Because the effort a human can spend on prediction is finite, and because of the above results that show human judgement improves predictions of cases the most, we recommend asking crowds to predict cases or similar targets that are strongly correlated to others (such as incident deaths) which may (i) improve predictions of cases and (ii) improve predictions of deaths if these human judgement predictions were used as input to a computational forecasting model.
This work has several limitations. We only evaluated twelve targets in common with the COVID-19 Forecast hub and so the results above should be considered exploratory rather than confirmatory. The limited number of targets brings up the broader limitation that human judgement cannot be applied to a large number of targets, locations, and forecast horizons like computational models. The ensemble model we chose to optimize average WIS was deterministic, made no attempt to regularize weights assigned to models, and is just one type of method to aggregate computational and human judgement models. The number of human judgement participants, while excellent, was still a limitation at times. The empirical nature of this work, versus a controlled laboratory experiment, as well makes it difficult to draw strong conclusions about the performance of human judgement, computational models, and their combined performance.

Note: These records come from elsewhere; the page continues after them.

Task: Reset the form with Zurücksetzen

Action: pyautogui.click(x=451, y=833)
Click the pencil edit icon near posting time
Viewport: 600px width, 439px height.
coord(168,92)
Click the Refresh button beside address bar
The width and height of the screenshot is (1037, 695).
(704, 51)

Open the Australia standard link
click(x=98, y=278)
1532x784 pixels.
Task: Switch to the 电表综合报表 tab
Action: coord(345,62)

In the future we plan to focus on methodology: (i) by building more advanced ensemble algorithms to combine computational and human judgement models, (ii) methods to determine for which targets human judgement is needed and which targets it is not needed, (iii) imputation procedures that take into account the uncertainty when filling in missing forecasts, and (iv) strategies that allow the ensemble builder to preferentially assign higher weights to either humans or computational models perhaps via a prior distribution; data collection: (i) by proposing strategies to reduce the number of missing human judgement forecasts; explore the limits of human judgement: (i) by testing to what degree humans can use one time series to predict another, (ii) how humans construct mental models and generate predictions, and (iii) what additional information can human judgement provide that is supportive of public health efforts.

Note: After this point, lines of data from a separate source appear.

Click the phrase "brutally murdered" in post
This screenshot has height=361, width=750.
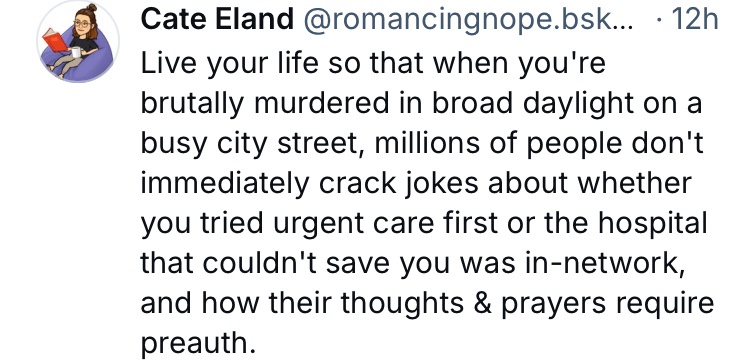(x=265, y=104)
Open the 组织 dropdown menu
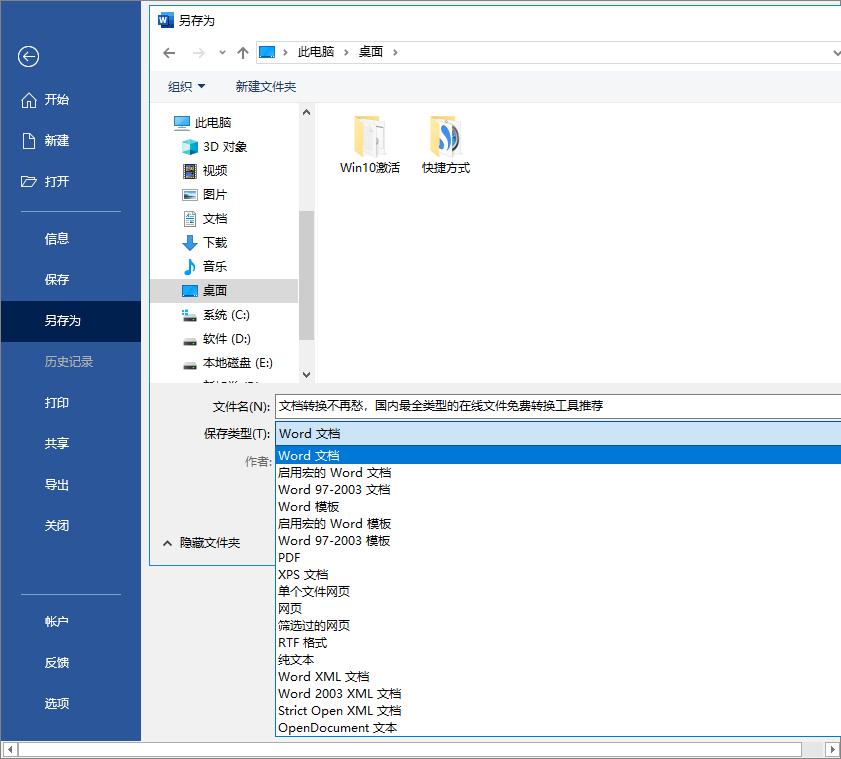841x759 pixels. (185, 86)
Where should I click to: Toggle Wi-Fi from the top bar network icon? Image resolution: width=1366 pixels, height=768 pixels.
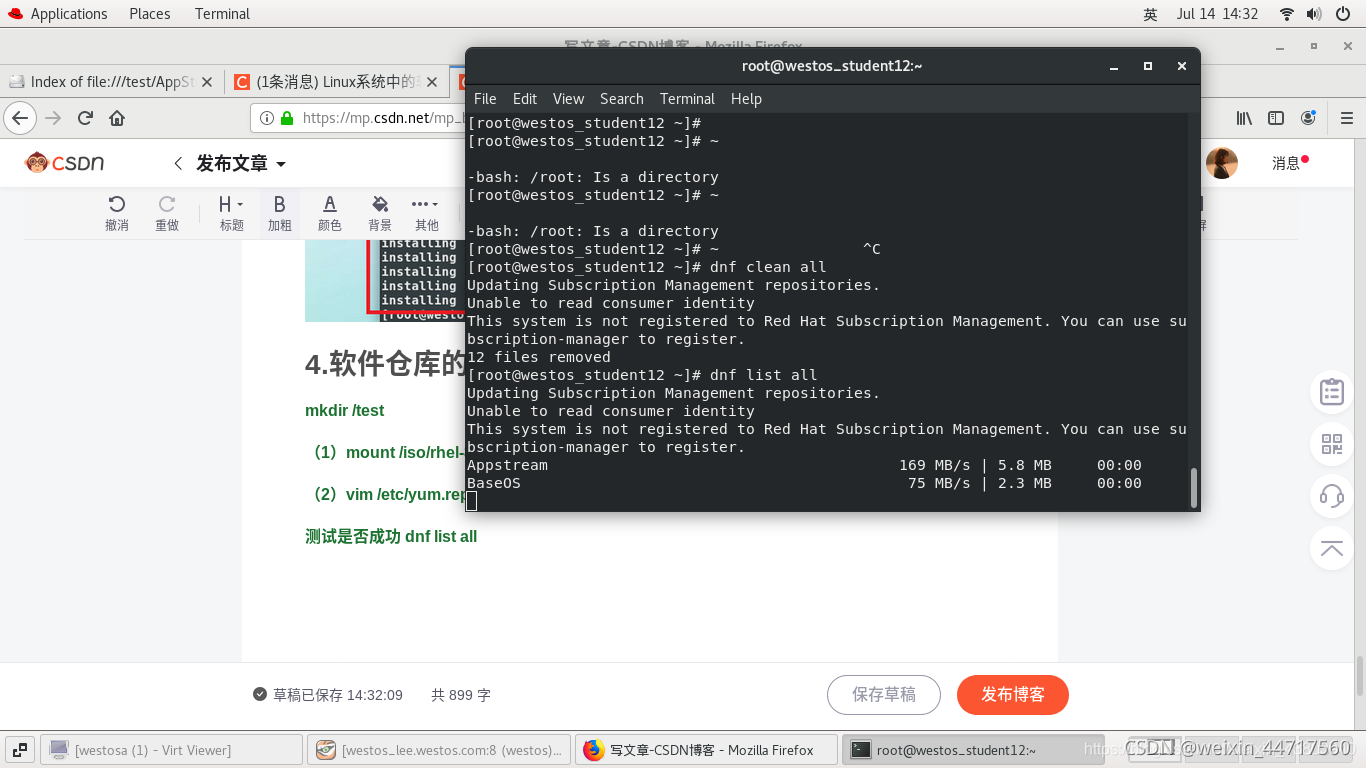(x=1286, y=13)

We envision a chimeric ensemble as a flexible aggregation technique that can manage and combine predictions throughout the evolution of an infectious agent and as a supportive tool for public health. A chimeric ensemble can begin to support primary and secondary preventive measures by relying on fast acting human judgment to forecast targets while data is collected and computational models are trained. Once computational models begin to forecast, a chimeric ensemble can integrate these forecasts with no down time. As computational models become accurate for specific targets then human judgement can be used to predict noisier targets which can be included in this type of ensemble.